### TASK REQUIREMENTS
Reproduce the entire listing below word for word, keeping every line in its original order.

### GIVEN INFORMATION
··········

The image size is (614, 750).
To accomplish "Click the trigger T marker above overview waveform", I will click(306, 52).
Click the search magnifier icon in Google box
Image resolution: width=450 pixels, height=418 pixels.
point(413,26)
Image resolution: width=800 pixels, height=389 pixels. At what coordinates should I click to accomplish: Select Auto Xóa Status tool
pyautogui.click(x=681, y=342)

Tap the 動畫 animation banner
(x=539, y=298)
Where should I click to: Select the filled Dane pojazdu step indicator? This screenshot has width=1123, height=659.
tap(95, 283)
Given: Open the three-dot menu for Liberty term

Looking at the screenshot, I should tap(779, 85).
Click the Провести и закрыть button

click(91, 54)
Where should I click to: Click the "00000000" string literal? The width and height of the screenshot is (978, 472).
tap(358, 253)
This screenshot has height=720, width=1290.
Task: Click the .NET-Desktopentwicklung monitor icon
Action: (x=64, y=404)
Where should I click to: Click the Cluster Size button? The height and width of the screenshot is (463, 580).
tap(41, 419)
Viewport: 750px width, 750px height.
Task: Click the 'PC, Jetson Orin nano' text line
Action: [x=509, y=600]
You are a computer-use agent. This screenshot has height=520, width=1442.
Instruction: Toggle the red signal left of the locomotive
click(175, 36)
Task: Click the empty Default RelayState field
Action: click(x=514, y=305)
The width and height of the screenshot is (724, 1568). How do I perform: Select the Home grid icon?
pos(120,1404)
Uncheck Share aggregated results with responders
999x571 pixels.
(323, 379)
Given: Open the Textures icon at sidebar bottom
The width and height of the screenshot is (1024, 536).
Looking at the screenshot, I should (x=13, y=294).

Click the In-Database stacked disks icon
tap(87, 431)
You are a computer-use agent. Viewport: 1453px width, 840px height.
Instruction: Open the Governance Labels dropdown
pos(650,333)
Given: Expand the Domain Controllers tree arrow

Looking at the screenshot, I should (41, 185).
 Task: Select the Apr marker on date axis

··········

### WORKED ANSWER
The image size is (614, 750).
To accomplish "Click the trigger T marker above overview waveform", I will click(306, 52).
Click the search magnifier icon in Google box
Image resolution: width=450 pixels, height=418 pixels.
point(413,26)
Image resolution: width=800 pixels, height=389 pixels. At what coordinates should I click to accomplish: Select Auto Xóa Status tool
pyautogui.click(x=681, y=342)

Tap the 動畫 animation banner
(x=539, y=298)
Where should I click to: Select the filled Dane pojazdu step indicator? This screenshot has width=1123, height=659.
tap(95, 283)
Given: Open the three-dot menu for Liberty term

Looking at the screenshot, I should tap(779, 85).
Click the Провести и закрыть button

click(91, 54)
Where should I click to: Click the "00000000" string literal? The width and height of the screenshot is (978, 472).
tap(358, 253)
This screenshot has height=720, width=1290.
Task: Click the .NET-Desktopentwicklung monitor icon
Action: (x=64, y=404)
Where should I click to: Click the Cluster Size button? The height and width of the screenshot is (463, 580).
tap(41, 419)
Viewport: 750px width, 750px height.
Task: Click the 'PC, Jetson Orin nano' text line
Action: [x=509, y=600]
You are a computer-use agent. This screenshot has height=520, width=1442.
Instruction: Toggle the red signal left of the locomotive
click(175, 36)
Task: Click the empty Default RelayState field
Action: click(x=514, y=305)
The width and height of the screenshot is (724, 1568). How do I perform: Select the Home grid icon?
pos(120,1404)
Uncheck Share aggregated results with responders
999x571 pixels.
(323, 379)
Given: Open the Textures icon at sidebar bottom
The width and height of the screenshot is (1024, 536).
Looking at the screenshot, I should (x=13, y=294).

Click the In-Database stacked disks icon
tap(87, 431)
You are a computer-use agent. Viewport: 1453px width, 840px height.
Instruction: Open the Governance Labels dropdown
pos(650,333)
Given: Expand the Domain Controllers tree arrow

Looking at the screenshot, I should (41, 185).
 Task: Select the Apr marker on date axis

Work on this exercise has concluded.